Step S7: When the difference between the battery voltage at the time of engine stop and the battery voltage at the time of commencement of engine start is larger than the threshold value in step S6, the ECU performs fuel injection control and ignition time control suitable for the cell starting in accordance with a control program using a map according to parameters for cell starting set in advance.

Step S8: When the difference between the battery voltage at the time of engine stop and the battery voltage at the time of commencement of engine start is equal to or lower than the threshold value in step S6, the ECU performs fuel injection control and ignition time control suitable for the kick starting in accordance with a control program using a map according to parameters for the kick starting set in advance.

INDUSTRIAL APPLICABILITY

As described above, in the present invention, it can be judged, with a simple constitution, whether an engine is started by cell starting or kick starting according to a difference of battery voltage drop at the time when a cell motor is used at the time of engine start and in the case of the kick starting to select a cell starting program and a kick starting program according to the judgment and perform optimum engine start control in the respective cases.

Claims

1. An engine start control method, characterized by comprising: a cell starting program at the time of starting an engine with a cell motor; and a human power start program at the time of starting an engine with a human power, wherein the engine start control method detects a difference between a battery voltage at the time of engine stop and a battery voltage at the time of commencement of engine start, starts the engine in accordance with the cell starting program if this difference is larger than a predetermined value, and starts the engine in accordance with the human power start program if the difference is smaller than the predetermined value.

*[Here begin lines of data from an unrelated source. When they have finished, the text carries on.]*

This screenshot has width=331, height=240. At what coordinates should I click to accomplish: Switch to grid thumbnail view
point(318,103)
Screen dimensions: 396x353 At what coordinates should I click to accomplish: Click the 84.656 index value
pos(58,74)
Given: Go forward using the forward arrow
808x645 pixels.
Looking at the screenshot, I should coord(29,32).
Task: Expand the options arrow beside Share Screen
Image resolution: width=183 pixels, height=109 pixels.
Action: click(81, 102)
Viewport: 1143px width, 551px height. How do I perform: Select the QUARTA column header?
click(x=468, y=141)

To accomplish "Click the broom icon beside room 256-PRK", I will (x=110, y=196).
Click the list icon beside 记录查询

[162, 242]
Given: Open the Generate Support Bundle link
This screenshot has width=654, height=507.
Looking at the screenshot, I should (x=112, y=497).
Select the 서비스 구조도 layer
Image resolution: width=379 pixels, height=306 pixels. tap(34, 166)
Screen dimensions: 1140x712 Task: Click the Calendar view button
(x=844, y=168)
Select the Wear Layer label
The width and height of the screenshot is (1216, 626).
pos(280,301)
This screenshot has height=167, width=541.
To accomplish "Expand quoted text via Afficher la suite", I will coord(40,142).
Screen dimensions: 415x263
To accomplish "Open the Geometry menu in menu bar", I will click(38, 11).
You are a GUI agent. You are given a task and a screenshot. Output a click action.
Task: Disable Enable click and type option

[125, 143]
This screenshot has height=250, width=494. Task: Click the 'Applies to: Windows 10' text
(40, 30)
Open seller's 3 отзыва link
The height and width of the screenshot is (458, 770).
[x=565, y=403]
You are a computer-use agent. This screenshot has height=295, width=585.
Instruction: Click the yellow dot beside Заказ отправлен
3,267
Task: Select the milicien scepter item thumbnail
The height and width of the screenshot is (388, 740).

2. An engine start control method according to claim 1, characterized in that the engine start control method detects the battery voltage at the time of engine stop in a state before engine rotation to save the battery voltage, detects the battery voltage at the time of commencement of engine start when a crank pulse signal after engine rotation is equal to or lower than a predetermined number of pulses to save the battery voltage, and controls to drive the engine based upon a difference of the saved battery voltage data when the crank pulse signal has reached the predetermined pulse or more.

3. An engine start control apparatus for a fuel injection engine, characterized by comprising: a battery; a cell motor which is driven by an electric power from the battery; an injector for fuel injection; a fuel pump which supplies fuel to the injector; an ECU which controls to drive the engine at the time of commencement of engine start; a main switch intervened between the ECU and the battery; and a cell switch which drives the cell motor, a crank pulse signal being inputted to the ECU in accordance with engine rotation, and the ECU calculating an engine speed based upon this crank pulse after the crank pulse signal has exceeded a predetermined number of crank pulses after start of the engine rotation, the fuel pump being driven after the main switch is turned ON and before the engine rotation, and the ECU having a cell starting program at the time of starting the engine with the cell motor and a human power start program at the time of starting the engine with a human power, wherein the ECU judges whether the engine is to be started by the cell motor or a human power based upon the battery voltage to selectively use the cell starting program and the human power start program.